There are various changes and modifications which may be made to the invention as would be apparent to those skilled in the art. However, these changes or modifications are included in the teaching of the disclosure, and it is intended that the invention be limited only by the scope of the claims appended hereto.

Claims

1. In a multiple frequency stacked microstrip patch antenna, said antenna including at least two spaced apart radiating patches and a ground plane, one of said patches being stacked substantially vertically above the other and the ground plane, said patches being sized and spaced to resonate at different, separated, frequencies, the improvement comprising a backward wave coupler feed means including a pair of feed-through pins for electrical connection to the patches, the feed pins being physically connected to the upper patch and capacitively coupled to the lower patch, and the lower patch having means defining a pair of feed-through holes through which said pins extend, said holes being substantially pear-shaped with a larger end and positioned with the larger end closest to the center of their associated patch to thereby match the input impedances to each of said patches at their respective operating frequencies and improve their respective bandwidths.

2. The antenna of claim 1 wherein the pins pass through the holes nearer their said larger end.

3. The antenna of claim 2 wherein the pins and holes are spaced at substantially 90° around the center of the patches.

4. The antenna of claim 3 wherein the backward wave coupler comprises a pair of conductive strips, said strips being spaced apart by a dielectric, one end of each of said strips being connected to a feed pin, and the other end of one of said strips being connected to a dummy load.

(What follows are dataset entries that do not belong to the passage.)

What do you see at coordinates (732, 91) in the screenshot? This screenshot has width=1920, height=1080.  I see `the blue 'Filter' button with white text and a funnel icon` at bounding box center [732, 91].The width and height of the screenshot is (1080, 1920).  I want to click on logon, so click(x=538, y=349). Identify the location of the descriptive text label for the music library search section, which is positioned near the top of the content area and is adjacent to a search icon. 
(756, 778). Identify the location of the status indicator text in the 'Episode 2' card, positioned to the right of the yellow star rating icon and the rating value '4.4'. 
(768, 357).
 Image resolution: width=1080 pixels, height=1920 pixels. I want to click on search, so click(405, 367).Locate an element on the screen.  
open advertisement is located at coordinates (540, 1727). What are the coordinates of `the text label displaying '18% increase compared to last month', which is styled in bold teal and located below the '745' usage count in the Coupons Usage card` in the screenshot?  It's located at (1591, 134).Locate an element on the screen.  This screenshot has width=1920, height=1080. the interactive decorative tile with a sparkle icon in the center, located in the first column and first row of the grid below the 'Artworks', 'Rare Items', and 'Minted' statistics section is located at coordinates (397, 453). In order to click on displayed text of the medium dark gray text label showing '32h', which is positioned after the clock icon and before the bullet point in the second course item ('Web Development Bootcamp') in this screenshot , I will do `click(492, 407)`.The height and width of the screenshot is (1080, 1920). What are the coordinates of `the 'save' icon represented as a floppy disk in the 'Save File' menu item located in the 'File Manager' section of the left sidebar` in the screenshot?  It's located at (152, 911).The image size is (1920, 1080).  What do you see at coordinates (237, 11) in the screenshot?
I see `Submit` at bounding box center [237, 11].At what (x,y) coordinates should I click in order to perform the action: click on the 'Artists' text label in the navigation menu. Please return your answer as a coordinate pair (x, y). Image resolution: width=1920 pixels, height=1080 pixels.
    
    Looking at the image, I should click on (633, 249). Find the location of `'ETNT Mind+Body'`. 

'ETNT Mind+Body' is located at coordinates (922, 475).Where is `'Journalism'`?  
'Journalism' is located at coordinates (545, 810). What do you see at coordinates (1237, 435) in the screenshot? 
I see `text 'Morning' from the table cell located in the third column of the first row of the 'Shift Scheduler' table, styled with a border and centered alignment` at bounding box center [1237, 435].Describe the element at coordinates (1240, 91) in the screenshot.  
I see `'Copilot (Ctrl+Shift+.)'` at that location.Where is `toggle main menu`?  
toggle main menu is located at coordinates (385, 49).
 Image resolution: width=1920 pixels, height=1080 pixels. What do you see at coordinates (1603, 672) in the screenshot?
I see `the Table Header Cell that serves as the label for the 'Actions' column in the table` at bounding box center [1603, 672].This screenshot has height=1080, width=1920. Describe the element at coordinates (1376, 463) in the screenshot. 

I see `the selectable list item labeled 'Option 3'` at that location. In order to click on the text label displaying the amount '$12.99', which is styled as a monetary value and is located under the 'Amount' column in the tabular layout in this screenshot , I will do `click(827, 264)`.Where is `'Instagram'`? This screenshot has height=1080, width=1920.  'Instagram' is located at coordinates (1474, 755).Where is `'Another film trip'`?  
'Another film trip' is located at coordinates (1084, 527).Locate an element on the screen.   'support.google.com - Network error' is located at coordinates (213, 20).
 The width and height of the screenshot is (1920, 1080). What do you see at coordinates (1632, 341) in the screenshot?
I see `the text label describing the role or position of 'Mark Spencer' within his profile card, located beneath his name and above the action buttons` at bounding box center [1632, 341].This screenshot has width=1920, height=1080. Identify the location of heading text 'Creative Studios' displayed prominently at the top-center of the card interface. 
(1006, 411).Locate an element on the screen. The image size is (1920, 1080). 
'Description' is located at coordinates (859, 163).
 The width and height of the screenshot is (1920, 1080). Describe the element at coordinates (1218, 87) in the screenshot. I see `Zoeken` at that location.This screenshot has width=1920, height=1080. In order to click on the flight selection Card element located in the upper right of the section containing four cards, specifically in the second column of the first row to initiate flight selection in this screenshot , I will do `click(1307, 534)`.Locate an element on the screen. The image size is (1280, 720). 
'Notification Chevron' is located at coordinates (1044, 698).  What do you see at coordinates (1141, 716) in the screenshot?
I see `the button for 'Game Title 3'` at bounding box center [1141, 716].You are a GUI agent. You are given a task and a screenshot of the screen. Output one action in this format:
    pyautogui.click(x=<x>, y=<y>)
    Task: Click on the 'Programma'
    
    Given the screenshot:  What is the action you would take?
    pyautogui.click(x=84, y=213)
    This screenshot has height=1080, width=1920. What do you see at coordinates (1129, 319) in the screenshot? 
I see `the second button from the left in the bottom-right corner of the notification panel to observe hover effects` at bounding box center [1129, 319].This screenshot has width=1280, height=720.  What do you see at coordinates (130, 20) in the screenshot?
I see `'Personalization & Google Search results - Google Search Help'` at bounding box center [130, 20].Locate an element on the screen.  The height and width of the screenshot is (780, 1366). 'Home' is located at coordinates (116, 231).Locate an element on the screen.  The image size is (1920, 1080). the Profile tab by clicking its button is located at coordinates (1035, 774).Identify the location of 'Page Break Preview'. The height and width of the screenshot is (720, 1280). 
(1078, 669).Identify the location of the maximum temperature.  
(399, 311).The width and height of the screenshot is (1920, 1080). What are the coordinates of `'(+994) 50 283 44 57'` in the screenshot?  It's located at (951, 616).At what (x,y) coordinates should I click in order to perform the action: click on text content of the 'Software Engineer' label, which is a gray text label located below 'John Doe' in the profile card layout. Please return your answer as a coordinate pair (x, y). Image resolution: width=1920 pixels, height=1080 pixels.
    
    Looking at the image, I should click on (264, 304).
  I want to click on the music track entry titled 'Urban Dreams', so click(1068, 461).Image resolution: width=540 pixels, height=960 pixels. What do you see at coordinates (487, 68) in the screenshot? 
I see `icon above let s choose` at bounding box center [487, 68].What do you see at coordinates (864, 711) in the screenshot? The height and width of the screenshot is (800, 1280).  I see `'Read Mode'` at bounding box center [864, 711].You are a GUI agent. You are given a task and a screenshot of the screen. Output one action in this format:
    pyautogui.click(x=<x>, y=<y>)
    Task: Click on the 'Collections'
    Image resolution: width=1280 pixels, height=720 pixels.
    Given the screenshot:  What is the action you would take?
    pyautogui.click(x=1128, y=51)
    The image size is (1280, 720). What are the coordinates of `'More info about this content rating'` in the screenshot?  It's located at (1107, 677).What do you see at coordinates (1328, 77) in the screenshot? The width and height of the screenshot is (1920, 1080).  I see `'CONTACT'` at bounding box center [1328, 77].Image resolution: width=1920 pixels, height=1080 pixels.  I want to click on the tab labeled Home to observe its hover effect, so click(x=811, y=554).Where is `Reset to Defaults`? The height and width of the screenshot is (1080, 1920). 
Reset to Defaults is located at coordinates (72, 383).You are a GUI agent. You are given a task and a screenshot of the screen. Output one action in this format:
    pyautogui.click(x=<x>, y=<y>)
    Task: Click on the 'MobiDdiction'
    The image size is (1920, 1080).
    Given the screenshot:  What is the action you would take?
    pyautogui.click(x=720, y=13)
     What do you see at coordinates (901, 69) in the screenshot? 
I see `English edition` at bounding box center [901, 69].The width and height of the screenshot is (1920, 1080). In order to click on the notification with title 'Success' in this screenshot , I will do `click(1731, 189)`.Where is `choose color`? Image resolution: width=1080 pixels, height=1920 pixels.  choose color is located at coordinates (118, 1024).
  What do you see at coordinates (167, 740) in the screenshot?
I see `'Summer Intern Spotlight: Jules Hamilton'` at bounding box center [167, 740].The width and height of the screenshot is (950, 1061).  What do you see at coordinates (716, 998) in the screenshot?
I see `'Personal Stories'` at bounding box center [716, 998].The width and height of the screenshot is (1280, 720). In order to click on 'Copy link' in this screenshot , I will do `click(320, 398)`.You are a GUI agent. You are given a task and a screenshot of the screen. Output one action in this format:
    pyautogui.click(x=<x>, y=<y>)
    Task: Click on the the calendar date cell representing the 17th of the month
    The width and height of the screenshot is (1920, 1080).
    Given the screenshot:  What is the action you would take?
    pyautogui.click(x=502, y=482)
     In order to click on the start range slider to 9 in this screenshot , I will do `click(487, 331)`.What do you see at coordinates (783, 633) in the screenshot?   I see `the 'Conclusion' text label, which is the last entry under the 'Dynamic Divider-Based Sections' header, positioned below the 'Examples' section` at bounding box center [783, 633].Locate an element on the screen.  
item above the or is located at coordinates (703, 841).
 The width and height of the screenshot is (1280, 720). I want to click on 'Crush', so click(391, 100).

5. In a multiple frequency stacked microstrip patch antenna, said antenna including at least two spaced apart radiating patches and a ground plane, one of said patches being stacked substantially vertically above the other and the ground plane, said patches being sized and spaced to resonate at different frequencies, a feed means comprising a pair of feed pins extending through holes in the lower patch for capacitative coupling thereto and terminating in a physical electrical connection to the upper patch, the improvement comprising means to match the input impedances to each of the patches at their respective operating frequencies to thereby improve their respective bandwidths comprising a modified shape for said feed-through holes, said modified shape being substantially pear like with a larger end, the larger end of each hole being oriented closer to the center of their associated patch.

6. The antenna of claim 6 wherein the longitudinal axes of the pear-shaped holes are radially aligned with the center of the lower patch and the feed-through pins extend through said larger ends.

7. The antenna of claim 6 wherein each patch is shaped to resonate at one of the GPS frequencies.

8. The antenna of claim 7 wherein each of said holes has an arcuate portion substantially defined by a circle, said feed pins extending through said holes at substantially the center of the circles.

9. The antenna of claim 8 wherein each of said holes has a second arcuate portion substantially defined by a circle having a second, smaller radius than the radius of said first circle, said first and second circles at least partially overlapping.

10. The antenna of claim 9 wherein the holes are positioned with the circle the largest radius being closest to the center of their associated patch.

11. The antenna of claim 10 wherein said holes are each solely comprised of the first and second arcuate portions.